A tarde desta terça-feira (18) foi dedicada à reflexão histórica e ao fortalecimento da memória negra na Procuradoria Geral do Estado da Bahia (PGE-BA), com a exibição do documentário “1798 – Revolta dos Búzios”, do cineasta e pesquisador Antônio Olavo. A atividade integrou a programação do Novembro Negro da instituição e reuniu público no Auditório Paulo Spínola para assistir ao filme e participar de um bate-papo com o diretor.

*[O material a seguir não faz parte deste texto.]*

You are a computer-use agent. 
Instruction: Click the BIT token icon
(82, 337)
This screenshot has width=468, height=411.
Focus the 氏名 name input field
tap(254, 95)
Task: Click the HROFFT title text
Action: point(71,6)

A obra revisita um dos movimentos mais significativos da história de resistência negra no Brasil colonial. No final do século XVIII, inspirados pelos ideais iluministas da Revolução Francesa, homens negros – livres e escravizados – articularam um projeto revolucionário que defendia independência, república e o fim da escravidão na Bahia. Apesar da repressão violenta que resultou em prisões, degredos e na execução de quatro jovens negros na Praça da Piedade, o levante permanece como símbolo de luta por liberdade e igualdade.
Durante a conversa com o público, Antônio Olavo ressaltou a relevância histórica da revolta e defendeu que o episódio deveria ocupar um lugar de destaque na memória nacional. Para ele, “esse é o movimento histórico mais importante do Brasil, até mais do que a Inconfidência Mineira, porque somente Búzios defendeu a independência, a república, assim como os demais, e o fim da escravidão. Esse foi o diferencial.”
O cineasta também comentou as escolhas de linguagem e estrutura que nortearam o documentário. Segundo afirmou, o projeto nasceu da inquietação diante do apagamento histórico imposto aos líderes da revolta. Olavo explicou que, “ao contrário de tantos outros, principalmente de Tiradentes, cujas famílias seguiram sendo reconhecidas e este último, a trineta ainda recebe auxílio do Estado até hoje, os líderes de Búzios foram sentenciados ao apagamento. Seus descendentes não são identificados, por um motivo simples: na sentença estava escrito ‘serão infames para sempre, a suas memórias, seus filhos e netos’.”
A partir dessa constatação, o diretor baseou o filme nos autos da Devassa que investigou o movimento. Para dar dinamismo à narrativa, convidou integrantes do Bando de Teatro Olodum como narradores adicionais, utilizou animações inspiradas na iconografia da época e construiu pausas de respiro diante da densidade do tema. Ele ressaltou ainda a colaboração de músicos baianos, como Jorjão Bafafé, que contribuíram de forma solidária. “Contei a história de 15 meses com recortes do processo. Fiz alguns poucos ajustes apenas na linguagem, sem alterar o contexto, para que fosse acessível e atrativo, mesmo com pouco orçamento”, afirmou.
Representando a Secretaria de Educação, Rowenna dos Santos Brito, a Coordenadora de Programas e Projetos Artísticos Culturais de Educação Básica da SEC, Djenane Santos, destacou o impacto do trabalho do cineasta para a formação de estudantes e para a compreensão da história negra baiana.
Segundo ela, “Olavo traz um letramento racial. Para a juventude que busca um direcionamento na educação antirracista, seu trabalho é diferenciado, pois ele recontar a história, com base em suas pesquisas aprofundadas. É importante que as pessoas conheçam sua produção, que é uma aula, educativo.”
A mediação do encontro ficou a cargo de Francisco Alves Junior, jornalista, doutor em Comunicação e pesquisador de conteúdo, arquivos e personagens para produções audiovisuais, além de associado à Pavic – Pesquisadores de Audiovisual, Iconografia e Conteúdo.
A atividade integra o Cine Baiano em Ação, projeto do Centro de Estudos e Aperfeiçoamento (CEA) da PGE-BA, que promove a difusão da cultura e da produção cinematográfica baiana. Por meio da exibição de filmes e da realização de debates, a iniciativa estimula o pensamento crítico e o intercâmbio de ideias sobre temáticas sociais relevantes - um compromisso reforçado pela programação do Novembro Negro da instituição.